--- start ---
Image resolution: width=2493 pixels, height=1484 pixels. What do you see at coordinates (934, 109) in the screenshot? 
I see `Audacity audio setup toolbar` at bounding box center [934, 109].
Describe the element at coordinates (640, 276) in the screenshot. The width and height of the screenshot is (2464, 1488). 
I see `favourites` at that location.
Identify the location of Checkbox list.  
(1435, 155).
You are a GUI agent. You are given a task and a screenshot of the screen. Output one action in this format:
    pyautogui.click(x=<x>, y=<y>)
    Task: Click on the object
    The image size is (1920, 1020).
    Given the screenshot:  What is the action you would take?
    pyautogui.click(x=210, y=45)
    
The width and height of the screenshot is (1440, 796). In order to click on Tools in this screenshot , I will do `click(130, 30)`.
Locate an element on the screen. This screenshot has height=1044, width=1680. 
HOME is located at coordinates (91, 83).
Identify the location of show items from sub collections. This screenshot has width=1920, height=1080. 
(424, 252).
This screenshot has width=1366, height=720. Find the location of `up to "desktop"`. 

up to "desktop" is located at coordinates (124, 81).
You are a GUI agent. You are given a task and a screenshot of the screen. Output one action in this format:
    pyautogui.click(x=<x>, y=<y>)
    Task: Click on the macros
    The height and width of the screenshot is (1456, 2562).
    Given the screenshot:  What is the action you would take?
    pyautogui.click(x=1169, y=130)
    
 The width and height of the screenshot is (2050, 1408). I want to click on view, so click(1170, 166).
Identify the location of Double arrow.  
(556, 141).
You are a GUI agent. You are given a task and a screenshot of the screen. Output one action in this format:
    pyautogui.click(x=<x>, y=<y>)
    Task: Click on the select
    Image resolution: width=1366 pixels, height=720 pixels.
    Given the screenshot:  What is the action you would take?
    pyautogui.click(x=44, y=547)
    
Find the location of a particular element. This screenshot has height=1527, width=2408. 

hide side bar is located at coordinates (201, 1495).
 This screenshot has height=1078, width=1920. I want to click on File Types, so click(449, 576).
--- end ---
*WHAT IS BEING ASKED*
Render the stretch of the entries from the line containing "Find the location of a" through the end of the entries as a numbered list, omitting blank lines.

*SOLVED PROBLEM*
1. Find the location of a particular element. This screenshot has height=1527, width=2408. 
2. hide side bar is located at coordinates (201, 1495).
3.  This screenshot has height=1078, width=1920. I want to click on File Types, so click(449, 576).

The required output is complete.